Every line of the data is to be retyped exactly.

____________

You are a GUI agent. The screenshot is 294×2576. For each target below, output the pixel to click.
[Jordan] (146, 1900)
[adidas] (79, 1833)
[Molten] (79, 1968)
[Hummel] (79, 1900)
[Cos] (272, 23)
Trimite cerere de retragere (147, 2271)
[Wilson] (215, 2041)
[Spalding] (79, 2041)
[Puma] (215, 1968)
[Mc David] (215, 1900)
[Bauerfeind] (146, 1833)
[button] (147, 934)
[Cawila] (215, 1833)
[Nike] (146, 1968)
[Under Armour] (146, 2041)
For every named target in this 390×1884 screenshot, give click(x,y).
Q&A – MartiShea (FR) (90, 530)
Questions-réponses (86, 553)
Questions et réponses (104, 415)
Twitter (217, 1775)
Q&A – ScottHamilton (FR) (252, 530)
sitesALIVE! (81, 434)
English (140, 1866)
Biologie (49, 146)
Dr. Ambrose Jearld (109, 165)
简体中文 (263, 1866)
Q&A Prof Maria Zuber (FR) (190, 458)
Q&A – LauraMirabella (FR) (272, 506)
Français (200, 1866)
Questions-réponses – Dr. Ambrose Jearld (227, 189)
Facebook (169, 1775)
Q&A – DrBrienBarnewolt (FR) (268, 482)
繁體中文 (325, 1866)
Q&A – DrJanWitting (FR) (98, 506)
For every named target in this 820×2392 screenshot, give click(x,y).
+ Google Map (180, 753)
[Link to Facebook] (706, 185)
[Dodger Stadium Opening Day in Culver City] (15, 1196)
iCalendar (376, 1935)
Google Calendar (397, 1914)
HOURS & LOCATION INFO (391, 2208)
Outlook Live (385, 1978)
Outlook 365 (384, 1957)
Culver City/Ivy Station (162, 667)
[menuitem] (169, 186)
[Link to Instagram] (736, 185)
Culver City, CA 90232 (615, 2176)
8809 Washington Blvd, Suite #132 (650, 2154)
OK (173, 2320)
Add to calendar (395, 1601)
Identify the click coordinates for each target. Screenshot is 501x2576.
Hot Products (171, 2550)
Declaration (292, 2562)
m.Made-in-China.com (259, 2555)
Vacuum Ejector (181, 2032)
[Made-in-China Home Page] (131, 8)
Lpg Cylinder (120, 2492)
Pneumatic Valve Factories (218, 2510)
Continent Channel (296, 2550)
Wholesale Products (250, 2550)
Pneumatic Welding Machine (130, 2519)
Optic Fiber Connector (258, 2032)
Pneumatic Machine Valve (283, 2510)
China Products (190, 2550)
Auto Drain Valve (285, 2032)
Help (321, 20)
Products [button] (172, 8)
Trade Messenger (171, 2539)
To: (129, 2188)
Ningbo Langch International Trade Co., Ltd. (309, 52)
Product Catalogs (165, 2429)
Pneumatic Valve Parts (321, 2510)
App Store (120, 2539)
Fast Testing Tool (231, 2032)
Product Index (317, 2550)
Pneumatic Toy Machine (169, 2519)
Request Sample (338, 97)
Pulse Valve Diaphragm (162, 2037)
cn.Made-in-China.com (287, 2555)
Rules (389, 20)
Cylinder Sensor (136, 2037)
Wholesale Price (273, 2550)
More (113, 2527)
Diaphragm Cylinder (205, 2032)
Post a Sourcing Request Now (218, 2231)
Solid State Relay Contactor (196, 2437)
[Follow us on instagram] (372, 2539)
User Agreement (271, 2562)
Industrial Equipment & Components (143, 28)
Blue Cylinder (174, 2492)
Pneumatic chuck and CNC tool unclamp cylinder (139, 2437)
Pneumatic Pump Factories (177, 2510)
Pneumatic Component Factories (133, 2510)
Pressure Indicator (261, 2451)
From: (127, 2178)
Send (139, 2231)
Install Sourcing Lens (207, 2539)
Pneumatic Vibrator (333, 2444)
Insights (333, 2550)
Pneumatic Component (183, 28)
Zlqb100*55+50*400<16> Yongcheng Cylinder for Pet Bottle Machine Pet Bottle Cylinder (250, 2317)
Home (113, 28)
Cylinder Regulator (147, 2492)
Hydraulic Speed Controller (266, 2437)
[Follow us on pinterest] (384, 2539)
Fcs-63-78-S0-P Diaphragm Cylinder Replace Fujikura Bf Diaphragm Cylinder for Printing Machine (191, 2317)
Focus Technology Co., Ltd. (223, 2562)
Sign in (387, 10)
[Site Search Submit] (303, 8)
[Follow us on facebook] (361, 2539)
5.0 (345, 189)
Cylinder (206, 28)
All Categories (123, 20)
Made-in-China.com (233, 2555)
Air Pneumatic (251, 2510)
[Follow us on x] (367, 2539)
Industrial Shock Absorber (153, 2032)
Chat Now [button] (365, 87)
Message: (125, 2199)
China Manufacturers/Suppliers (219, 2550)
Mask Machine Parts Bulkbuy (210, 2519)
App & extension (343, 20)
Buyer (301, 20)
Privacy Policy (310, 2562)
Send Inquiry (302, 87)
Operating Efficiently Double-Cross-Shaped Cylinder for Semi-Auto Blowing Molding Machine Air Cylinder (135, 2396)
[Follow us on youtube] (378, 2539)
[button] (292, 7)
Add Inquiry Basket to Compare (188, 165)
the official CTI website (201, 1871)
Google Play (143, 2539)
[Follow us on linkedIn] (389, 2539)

____________

_Response to this exercise_:
You are a GUI agent. The screenshot is 294×2576. For each target below, output the pixel to click.
[Jordan] (146, 1900)
[adidas] (79, 1833)
[Molten] (79, 1968)
[Hummel] (79, 1900)
[Cos] (272, 23)
Trimite cerere de retragere (147, 2271)
[Wilson] (215, 2041)
[Spalding] (79, 2041)
[Puma] (215, 1968)
[Mc David] (215, 1900)
[Bauerfeind] (146, 1833)
[button] (147, 934)
[Cawila] (215, 1833)
[Nike] (146, 1968)
[Under Armour] (146, 2041)
For every named target in this 390×1884 screenshot, give click(x,y).
Q&A – MartiShea (FR) (90, 530)
Questions-réponses (86, 553)
Questions et réponses (104, 415)
Twitter (217, 1775)
Q&A – ScottHamilton (FR) (252, 530)
sitesALIVE! (81, 434)
English (140, 1866)
Biologie (49, 146)
Dr. Ambrose Jearld (109, 165)
简体中文 (263, 1866)
Q&A Prof Maria Zuber (FR) (190, 458)
Q&A – LauraMirabella (FR) (272, 506)
Français (200, 1866)
Questions-réponses – Dr. Ambrose Jearld (227, 189)
Facebook (169, 1775)
Q&A – DrBrienBarnewolt (FR) (268, 482)
繁體中文 (325, 1866)
Q&A – DrJanWitting (FR) (98, 506)
For every named target in this 820×2392 screenshot, give click(x,y).
+ Google Map (180, 753)
[Link to Facebook] (706, 185)
[Dodger Stadium Opening Day in Culver City] (15, 1196)
iCalendar (376, 1935)
Google Calendar (397, 1914)
HOURS & LOCATION INFO (391, 2208)
Outlook Live (385, 1978)
Outlook 365 (384, 1957)
Culver City/Ivy Station (162, 667)
[menuitem] (169, 186)
[Link to Instagram] (736, 185)
Culver City, CA 90232 (615, 2176)
8809 Washington Blvd, Suite #132 (650, 2154)
OK (173, 2320)
Add to calendar (395, 1601)
Identify the click coordinates for each target. Screenshot is 501x2576.
Hot Products (171, 2550)
Declaration (292, 2562)
m.Made-in-China.com (259, 2555)
Vacuum Ejector (181, 2032)
[Made-in-China Home Page] (131, 8)
Lpg Cylinder (120, 2492)
Pneumatic Valve Factories (218, 2510)
Continent Channel (296, 2550)
Wholesale Products (250, 2550)
Pneumatic Welding Machine (130, 2519)
Optic Fiber Connector (258, 2032)
Pneumatic Machine Valve (283, 2510)
China Products (190, 2550)
Auto Drain Valve (285, 2032)
Help (321, 20)
Products [button] (172, 8)
Trade Messenger (171, 2539)
To: (129, 2188)
Ningbo Langch International Trade Co., Ltd. (309, 52)
Product Catalogs (165, 2429)
Pneumatic Valve Parts (321, 2510)
App Store (120, 2539)
Fast Testing Tool (231, 2032)
Product Index (317, 2550)
Pneumatic Toy Machine (169, 2519)
Request Sample (338, 97)
Pulse Valve Diaphragm (162, 2037)
cn.Made-in-China.com (287, 2555)
Rules (389, 20)
Cylinder Sensor (136, 2037)
Wholesale Price (273, 2550)
More (113, 2527)
Diaphragm Cylinder (205, 2032)
Post a Sourcing Request Now (218, 2231)
Solid State Relay Contactor (196, 2437)
[Follow us on instagram] (372, 2539)
User Agreement (271, 2562)
Industrial Equipment & Components (143, 28)
Blue Cylinder (174, 2492)
Pneumatic chuck and CNC tool unclamp cylinder (139, 2437)
Pneumatic Pump Factories (177, 2510)
Pneumatic Component Factories (133, 2510)
Pressure Indicator (261, 2451)
From: (127, 2178)
Send (139, 2231)
Install Sourcing Lens (207, 2539)
Pneumatic Vibrator (333, 2444)
Insights (333, 2550)
Pneumatic Component (183, 28)
Zlqb100*55+50*400<16> Yongcheng Cylinder for Pet Bottle Machine Pet Bottle Cylinder (250, 2317)
Home (113, 28)
Cylinder Regulator (147, 2492)
Hydraulic Speed Controller (266, 2437)
[Follow us on pinterest] (384, 2539)
Fcs-63-78-S0-P Diaphragm Cylinder Replace Fujikura Bf Diaphragm Cylinder for Printing Machine (191, 2317)
Focus Technology Co., Ltd. (223, 2562)
Sign in (387, 10)
[Site Search Submit] (303, 8)
[Follow us on facebook] (361, 2539)
5.0 (345, 189)
Cylinder (206, 28)
All Categories (123, 20)
Made-in-China.com (233, 2555)
Air Pneumatic (251, 2510)
[Follow us on x] (367, 2539)
Industrial Shock Absorber (153, 2032)
Chat Now [button] (365, 87)
Message: (125, 2199)
China Manufacturers/Suppliers (219, 2550)
Mask Machine Parts Bulkbuy (210, 2519)
App & extension (343, 20)
Buyer (301, 20)
Privacy Policy (310, 2562)
Send Inquiry (302, 87)
Operating Efficiently Double-Cross-Shaped Cylinder for Semi-Auto Blowing Molding Machine Air Cylinder (135, 2396)
[Follow us on youtube] (378, 2539)
[button] (292, 7)
Add Inquiry Basket to Compare (188, 165)
the official CTI website (201, 1871)
Google Play (143, 2539)
[Follow us on linkedIn] (389, 2539)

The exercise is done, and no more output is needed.